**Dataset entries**
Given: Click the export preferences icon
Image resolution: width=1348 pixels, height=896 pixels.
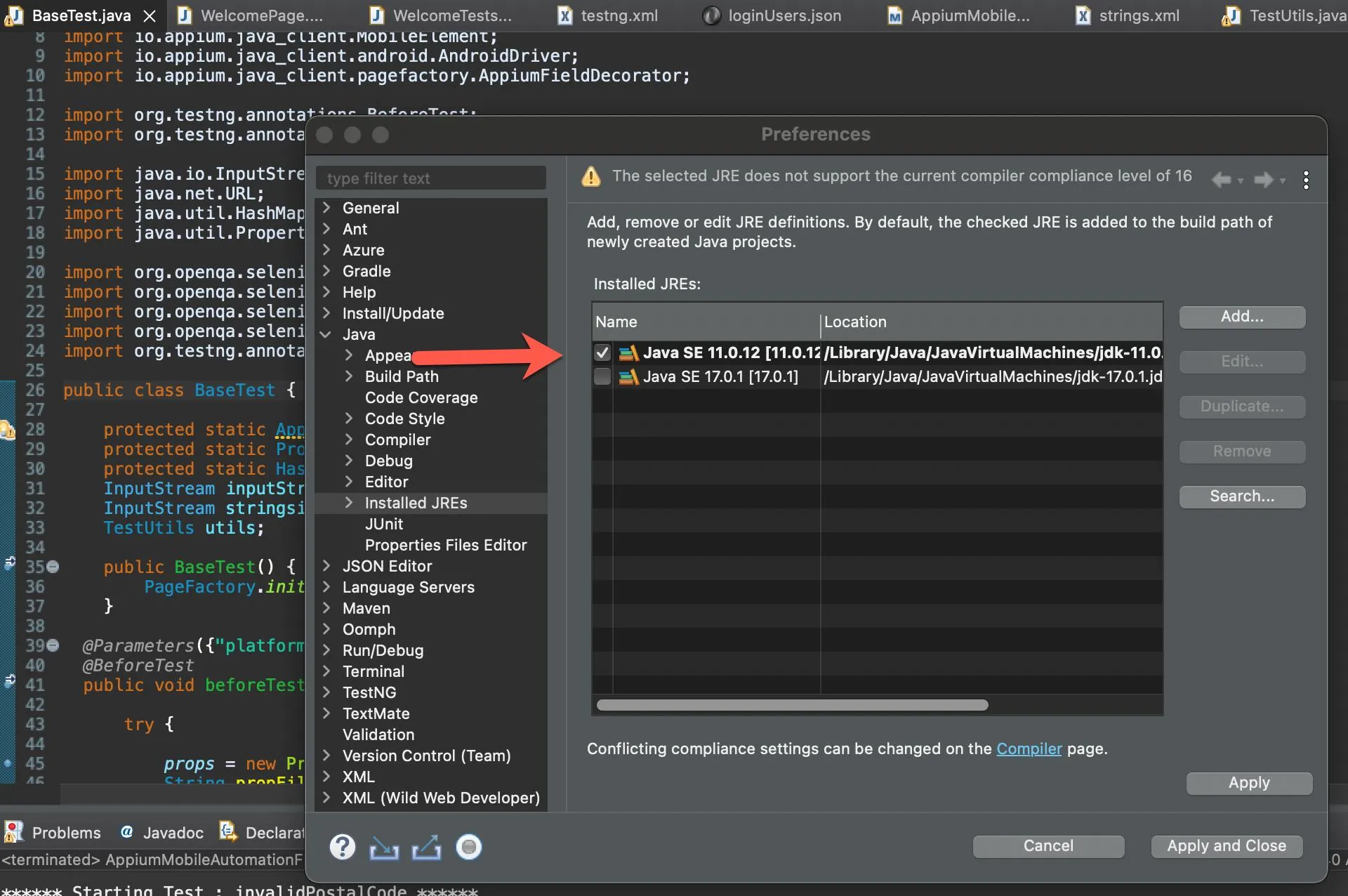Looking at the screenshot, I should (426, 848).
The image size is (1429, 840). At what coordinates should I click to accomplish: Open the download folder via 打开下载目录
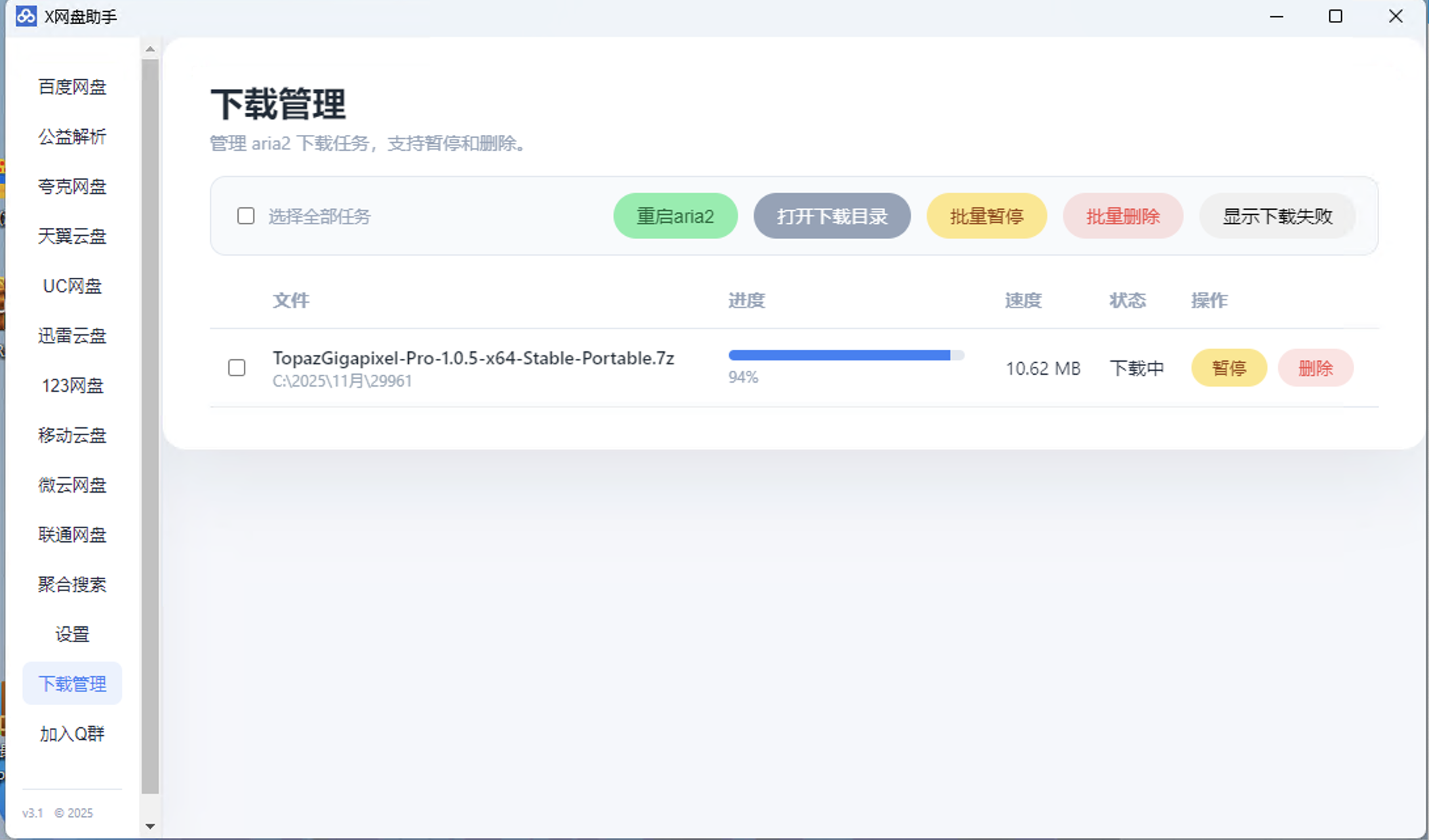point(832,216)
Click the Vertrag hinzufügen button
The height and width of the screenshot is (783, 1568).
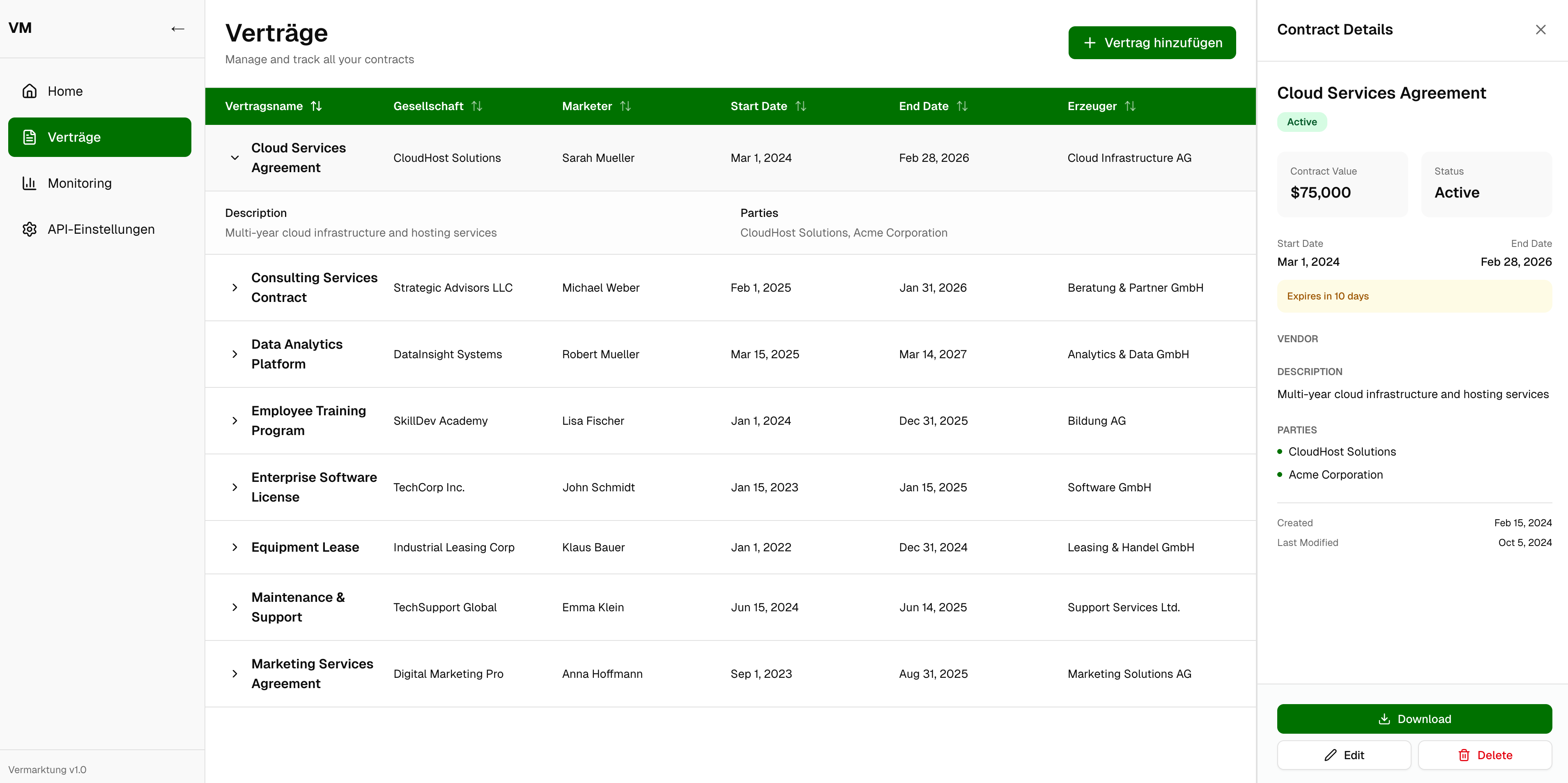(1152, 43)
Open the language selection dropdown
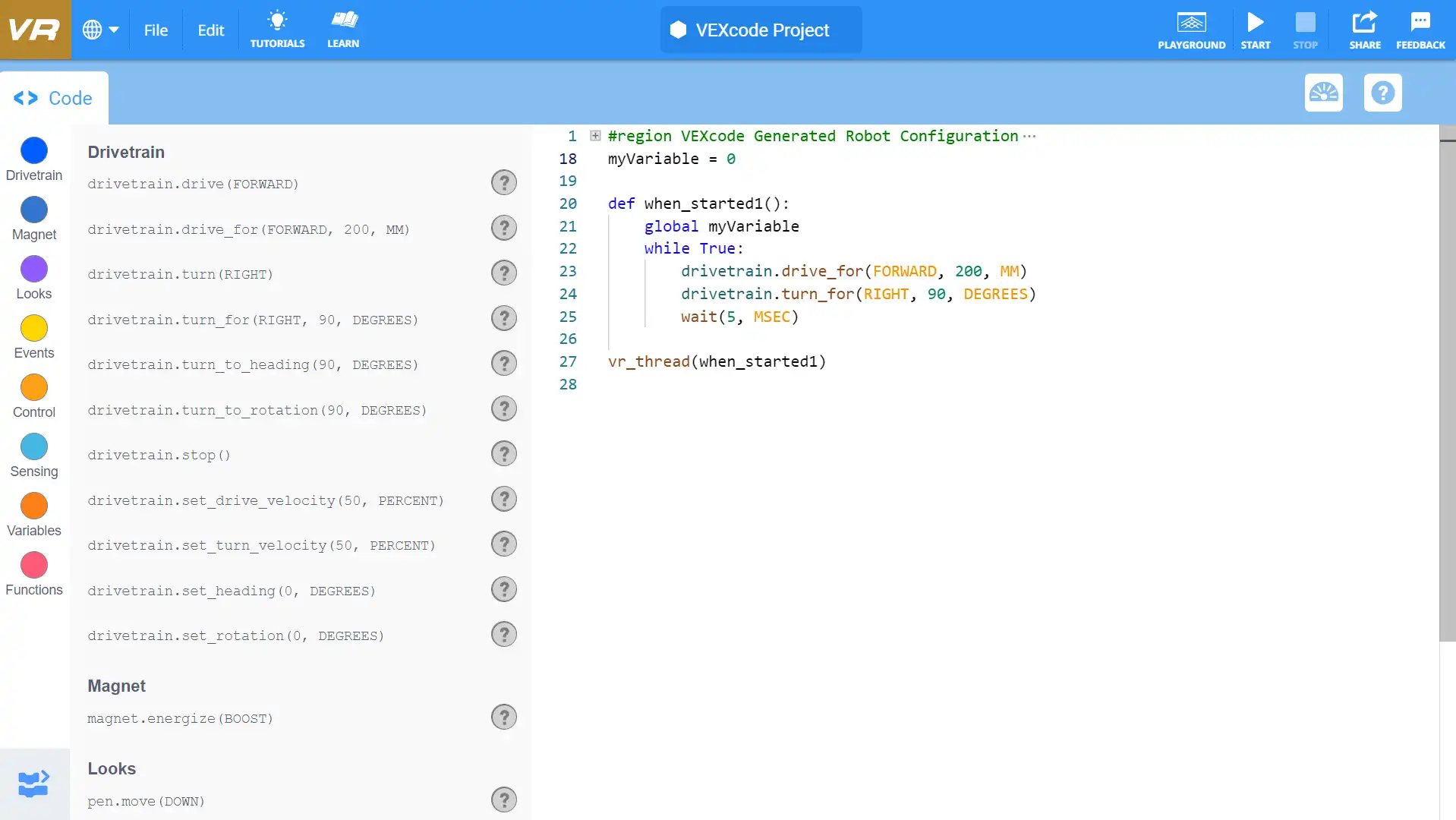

**WHAT THE TASK ASKS**
Leave out the images and copy all remaining data word for word.

**SOLUTION FOR THIS EXERCISE**
Given: Click the export preferences icon
Image resolution: width=1348 pixels, height=896 pixels.
Looking at the screenshot, I should (426, 848).
The image size is (1429, 840). At what coordinates should I click to accomplish: Open the download folder via 打开下载目录
point(832,216)
Click the Vertrag hinzufügen button
The height and width of the screenshot is (783, 1568).
(1152, 43)
Open the language selection dropdown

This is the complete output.